レモネのきみ

きみ(IF)の話を延々とする、全部嘘

警察署を追い出されたぼくを、白いペンキで塗られた門の外できみが待っている

便箋の枚数が六枚を超えていて、覗き込んでいたきみがあらあら、とでも言いたげに頭を揺らした。ぼくは便箋をかき集め、机にとんとんとぶつけて揃えると、それを真っ二つに裂き捨てた。こんなものを出すわけにはいかない。きみはそれが手段としてはっきりするよりは楽かもしれないねと言った。

 

煩わしい。そうだ、許せる夏みたいな煩わしさだ。胸元を汗が伝い、髪の毛を焼く日射が苦しくて、氷が浮いたグラスを呷ることでやっと季節というものを許せている。ぎりぎりだ。これ以上は無理だった。

 

警察署の前に立っていた巡査に殴りかかって制圧されたことがある。まず右手を取られ、地面にうつ伏せに押さえられ、左手を背中に回しなさいと言われた。狂ったように叫びながら足を振り回したり、巡査の制服を引きちぎろうともがいたが、左手を確保しますと宣言された後、一瞬で両手を絡め取られ、ぼくは制圧された。右頬にごつごつしたコンクリートが刺さった。
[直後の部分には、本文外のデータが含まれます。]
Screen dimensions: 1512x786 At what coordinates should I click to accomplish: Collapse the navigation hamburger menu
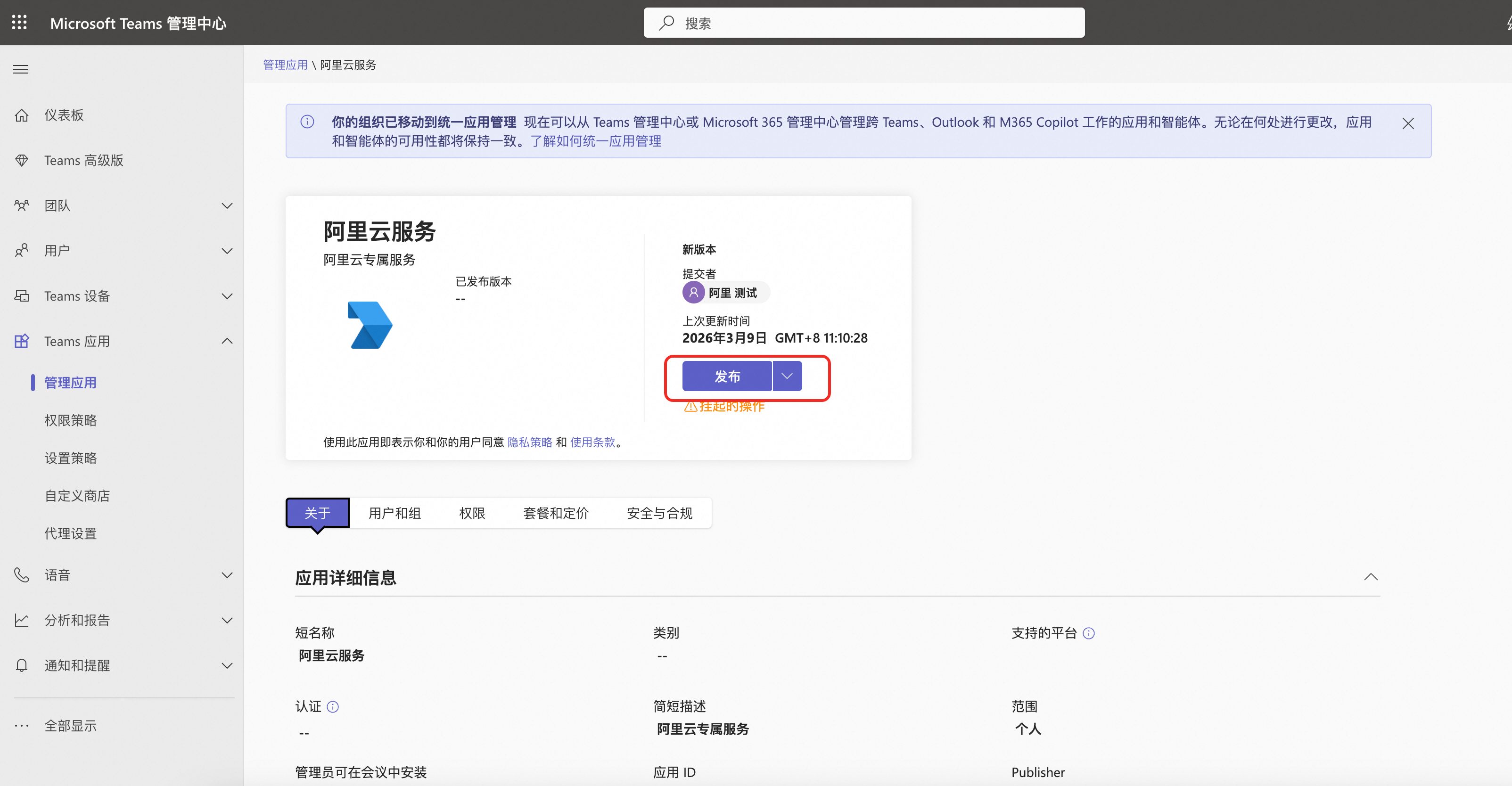[x=21, y=69]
両腕は指の一本すら動かせなかった。

 

ぼくはもう生きていないほうがいいんだろう。保護室の冷たい床に尻をつけて、それだけは信じられた。生きていないほうがいい。警官を何度も殴りつけようとして躱された拳は真っ赤になって血が滲んでいた。むき出しの腕にも擦り傷がたくさんついていた。傷が治らなければいいのに、こんな傷はすぐに消える。そうしたらまたぼくは、そのへんの交番で拳を上げる。迷惑をかけて、保護室の床に寝そべるのだ。

 

そのくらいしかできる気がしない。そのくらいしかぼくにはできない。痛いほうがいいし、おかしいほうが楽でいられる。楽にしてほしい。警察署を追い出されたぼくを、白いペンキで塗られた門の外できみが待っている。